Data items:
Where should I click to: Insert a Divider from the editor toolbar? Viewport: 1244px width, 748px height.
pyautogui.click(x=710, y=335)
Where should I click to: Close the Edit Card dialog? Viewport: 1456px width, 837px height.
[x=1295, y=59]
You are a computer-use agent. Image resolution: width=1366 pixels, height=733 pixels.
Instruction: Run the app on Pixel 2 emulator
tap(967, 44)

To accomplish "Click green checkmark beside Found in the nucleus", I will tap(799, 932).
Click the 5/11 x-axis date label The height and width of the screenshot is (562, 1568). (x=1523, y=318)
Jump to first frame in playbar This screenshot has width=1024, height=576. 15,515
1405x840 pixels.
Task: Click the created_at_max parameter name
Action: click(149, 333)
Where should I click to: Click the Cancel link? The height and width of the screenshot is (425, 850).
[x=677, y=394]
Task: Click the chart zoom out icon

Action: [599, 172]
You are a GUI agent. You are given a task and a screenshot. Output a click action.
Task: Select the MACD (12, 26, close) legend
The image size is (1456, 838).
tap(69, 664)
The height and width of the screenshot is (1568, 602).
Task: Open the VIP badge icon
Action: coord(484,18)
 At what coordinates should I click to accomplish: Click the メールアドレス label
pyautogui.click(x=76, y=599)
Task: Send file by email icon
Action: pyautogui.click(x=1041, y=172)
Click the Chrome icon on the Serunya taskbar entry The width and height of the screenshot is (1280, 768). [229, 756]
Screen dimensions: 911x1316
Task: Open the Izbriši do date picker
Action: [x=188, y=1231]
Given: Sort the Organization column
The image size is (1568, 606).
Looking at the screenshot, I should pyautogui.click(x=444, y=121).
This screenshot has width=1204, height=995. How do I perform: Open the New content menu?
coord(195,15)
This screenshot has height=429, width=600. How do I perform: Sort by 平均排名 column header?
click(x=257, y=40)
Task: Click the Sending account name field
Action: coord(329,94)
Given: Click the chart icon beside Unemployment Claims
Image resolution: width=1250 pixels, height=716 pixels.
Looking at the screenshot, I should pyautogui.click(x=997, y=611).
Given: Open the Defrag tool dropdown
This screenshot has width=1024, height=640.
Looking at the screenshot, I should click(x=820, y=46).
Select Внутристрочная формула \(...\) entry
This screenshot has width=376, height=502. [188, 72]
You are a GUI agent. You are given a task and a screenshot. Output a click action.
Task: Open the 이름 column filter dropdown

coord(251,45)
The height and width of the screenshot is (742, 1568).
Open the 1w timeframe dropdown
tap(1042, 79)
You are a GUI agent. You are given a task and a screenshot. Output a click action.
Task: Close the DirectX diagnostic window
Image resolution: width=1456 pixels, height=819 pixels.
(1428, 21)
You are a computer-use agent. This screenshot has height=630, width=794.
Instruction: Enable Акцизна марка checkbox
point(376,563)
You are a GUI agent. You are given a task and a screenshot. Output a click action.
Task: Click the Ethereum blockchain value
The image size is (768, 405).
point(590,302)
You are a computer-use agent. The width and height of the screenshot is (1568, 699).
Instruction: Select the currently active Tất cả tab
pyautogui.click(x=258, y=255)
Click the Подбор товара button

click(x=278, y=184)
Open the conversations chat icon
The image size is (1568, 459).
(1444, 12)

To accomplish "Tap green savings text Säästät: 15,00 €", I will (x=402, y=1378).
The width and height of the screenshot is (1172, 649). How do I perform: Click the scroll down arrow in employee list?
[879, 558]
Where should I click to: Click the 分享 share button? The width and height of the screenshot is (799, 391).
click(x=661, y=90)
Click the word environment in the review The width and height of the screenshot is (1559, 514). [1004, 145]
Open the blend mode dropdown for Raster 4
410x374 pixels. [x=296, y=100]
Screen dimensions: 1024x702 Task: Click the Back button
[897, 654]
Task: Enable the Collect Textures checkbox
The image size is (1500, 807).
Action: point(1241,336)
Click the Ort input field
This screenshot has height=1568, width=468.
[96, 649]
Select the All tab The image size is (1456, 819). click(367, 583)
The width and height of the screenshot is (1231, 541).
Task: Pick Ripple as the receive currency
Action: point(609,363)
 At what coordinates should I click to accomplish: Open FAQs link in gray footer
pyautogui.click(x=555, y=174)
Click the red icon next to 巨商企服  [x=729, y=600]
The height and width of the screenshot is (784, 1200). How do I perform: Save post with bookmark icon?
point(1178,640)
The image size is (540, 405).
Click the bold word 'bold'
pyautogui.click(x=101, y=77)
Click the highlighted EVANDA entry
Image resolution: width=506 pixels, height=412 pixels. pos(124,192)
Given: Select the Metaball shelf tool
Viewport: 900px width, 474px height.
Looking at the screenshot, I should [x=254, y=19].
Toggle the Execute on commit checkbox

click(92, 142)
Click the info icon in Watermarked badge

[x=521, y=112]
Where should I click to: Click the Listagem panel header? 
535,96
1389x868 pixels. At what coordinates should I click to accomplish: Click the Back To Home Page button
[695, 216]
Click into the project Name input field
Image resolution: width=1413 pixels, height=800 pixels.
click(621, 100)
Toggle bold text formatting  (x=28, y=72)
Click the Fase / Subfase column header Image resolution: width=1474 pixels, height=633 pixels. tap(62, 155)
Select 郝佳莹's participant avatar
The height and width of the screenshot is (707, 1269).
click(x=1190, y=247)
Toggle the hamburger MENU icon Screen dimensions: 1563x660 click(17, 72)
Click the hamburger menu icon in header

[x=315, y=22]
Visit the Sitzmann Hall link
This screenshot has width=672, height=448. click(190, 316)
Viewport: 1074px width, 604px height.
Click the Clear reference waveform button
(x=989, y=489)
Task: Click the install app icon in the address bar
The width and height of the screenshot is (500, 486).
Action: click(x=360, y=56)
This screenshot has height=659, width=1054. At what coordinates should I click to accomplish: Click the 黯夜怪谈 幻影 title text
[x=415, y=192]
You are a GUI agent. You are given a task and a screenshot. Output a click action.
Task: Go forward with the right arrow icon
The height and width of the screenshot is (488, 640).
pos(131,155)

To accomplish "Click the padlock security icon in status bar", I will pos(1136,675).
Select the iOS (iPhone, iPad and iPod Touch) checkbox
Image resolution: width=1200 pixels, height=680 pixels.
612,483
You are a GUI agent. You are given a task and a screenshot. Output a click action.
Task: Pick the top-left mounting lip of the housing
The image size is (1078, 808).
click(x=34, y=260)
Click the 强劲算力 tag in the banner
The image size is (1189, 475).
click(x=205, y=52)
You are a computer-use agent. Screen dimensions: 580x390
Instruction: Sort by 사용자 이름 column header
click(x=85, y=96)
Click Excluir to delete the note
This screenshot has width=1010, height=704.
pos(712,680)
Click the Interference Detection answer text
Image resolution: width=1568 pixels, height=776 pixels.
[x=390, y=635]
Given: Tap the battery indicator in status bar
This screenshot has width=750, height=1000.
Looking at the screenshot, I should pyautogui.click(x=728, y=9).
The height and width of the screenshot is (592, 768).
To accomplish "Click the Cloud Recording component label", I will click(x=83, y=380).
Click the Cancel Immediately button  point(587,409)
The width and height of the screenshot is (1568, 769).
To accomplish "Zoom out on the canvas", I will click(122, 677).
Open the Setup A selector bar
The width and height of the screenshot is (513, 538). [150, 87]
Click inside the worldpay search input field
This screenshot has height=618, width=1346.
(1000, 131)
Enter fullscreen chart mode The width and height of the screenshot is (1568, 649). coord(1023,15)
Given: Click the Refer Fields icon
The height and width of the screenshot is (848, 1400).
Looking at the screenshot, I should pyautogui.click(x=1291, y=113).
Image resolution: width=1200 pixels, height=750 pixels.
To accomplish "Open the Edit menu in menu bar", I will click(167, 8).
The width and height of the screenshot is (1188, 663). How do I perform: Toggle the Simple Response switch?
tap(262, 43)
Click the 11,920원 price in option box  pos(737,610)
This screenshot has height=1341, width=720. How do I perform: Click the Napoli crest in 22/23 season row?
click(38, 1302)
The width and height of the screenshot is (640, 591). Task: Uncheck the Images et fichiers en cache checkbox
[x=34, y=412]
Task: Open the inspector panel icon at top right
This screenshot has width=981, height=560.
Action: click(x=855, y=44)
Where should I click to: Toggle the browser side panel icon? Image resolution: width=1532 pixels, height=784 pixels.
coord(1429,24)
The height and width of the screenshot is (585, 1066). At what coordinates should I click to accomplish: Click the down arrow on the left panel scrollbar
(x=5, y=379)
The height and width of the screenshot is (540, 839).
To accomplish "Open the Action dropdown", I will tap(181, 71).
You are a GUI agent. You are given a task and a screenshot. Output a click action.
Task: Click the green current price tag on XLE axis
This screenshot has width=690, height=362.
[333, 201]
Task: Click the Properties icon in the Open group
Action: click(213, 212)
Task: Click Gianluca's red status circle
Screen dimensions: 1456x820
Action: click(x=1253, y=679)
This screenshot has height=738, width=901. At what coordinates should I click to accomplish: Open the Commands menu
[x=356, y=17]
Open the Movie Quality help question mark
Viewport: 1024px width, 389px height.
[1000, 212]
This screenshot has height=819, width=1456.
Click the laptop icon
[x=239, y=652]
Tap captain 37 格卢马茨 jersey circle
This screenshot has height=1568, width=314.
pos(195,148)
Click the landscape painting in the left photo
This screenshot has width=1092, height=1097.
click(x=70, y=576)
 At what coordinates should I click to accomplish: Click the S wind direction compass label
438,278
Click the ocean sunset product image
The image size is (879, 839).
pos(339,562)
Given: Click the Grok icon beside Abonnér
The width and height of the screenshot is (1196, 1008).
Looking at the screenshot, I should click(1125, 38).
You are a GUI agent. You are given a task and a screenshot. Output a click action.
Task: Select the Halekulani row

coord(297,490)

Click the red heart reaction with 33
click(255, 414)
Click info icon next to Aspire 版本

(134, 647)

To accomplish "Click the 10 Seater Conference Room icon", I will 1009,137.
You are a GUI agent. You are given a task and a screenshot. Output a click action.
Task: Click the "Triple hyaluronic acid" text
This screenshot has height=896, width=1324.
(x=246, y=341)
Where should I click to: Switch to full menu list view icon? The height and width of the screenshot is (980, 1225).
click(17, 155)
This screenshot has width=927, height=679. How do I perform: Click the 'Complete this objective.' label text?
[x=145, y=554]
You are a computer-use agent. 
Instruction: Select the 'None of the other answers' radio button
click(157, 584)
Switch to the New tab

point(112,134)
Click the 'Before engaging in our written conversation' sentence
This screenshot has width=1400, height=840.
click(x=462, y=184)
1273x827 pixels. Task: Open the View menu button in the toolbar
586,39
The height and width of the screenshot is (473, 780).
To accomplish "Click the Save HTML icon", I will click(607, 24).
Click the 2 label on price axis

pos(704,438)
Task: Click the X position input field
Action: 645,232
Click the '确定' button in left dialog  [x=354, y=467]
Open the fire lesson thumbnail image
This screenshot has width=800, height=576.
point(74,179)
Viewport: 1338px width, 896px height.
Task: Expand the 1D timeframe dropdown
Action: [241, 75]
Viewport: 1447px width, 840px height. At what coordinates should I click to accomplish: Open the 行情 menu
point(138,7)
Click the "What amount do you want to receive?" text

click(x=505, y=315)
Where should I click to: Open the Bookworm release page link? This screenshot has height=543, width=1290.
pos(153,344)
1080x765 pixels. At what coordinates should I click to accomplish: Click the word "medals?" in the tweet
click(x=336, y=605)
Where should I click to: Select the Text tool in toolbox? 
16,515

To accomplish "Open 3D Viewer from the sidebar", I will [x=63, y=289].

**PROBLEM REQUIREMENTS:**
Look above for the line holding "The height and width of the screenshot is (488, 640).", then set down exactly that line and every line after it up to and including the line holding "You are a computer-use agent. Screen", with nothing else.

**ANSWER:**
The height and width of the screenshot is (488, 640).
pos(131,155)

To accomplish "Click the padlock security icon in status bar", I will pos(1136,675).
Select the iOS (iPhone, iPad and iPod Touch) checkbox
Image resolution: width=1200 pixels, height=680 pixels.
612,483
You are a GUI agent. You are given a task and a screenshot. Output a click action.
Task: Pick the top-left mounting lip of the housing
The image size is (1078, 808).
click(x=34, y=260)
Click the 强劲算力 tag in the banner
The image size is (1189, 475).
click(x=205, y=52)
You are a computer-use agent. Screen dimensions: 580x390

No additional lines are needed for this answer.